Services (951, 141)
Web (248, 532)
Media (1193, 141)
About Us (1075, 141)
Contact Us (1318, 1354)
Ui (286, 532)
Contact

## Exercise instructions
Reproduce every line of the listing above without any changes.

## Exercise answer
Services (951, 141)
Web (248, 532)
Media (1193, 141)
About Us (1075, 141)
Contact Us (1318, 1354)
Ui (286, 532)
Contact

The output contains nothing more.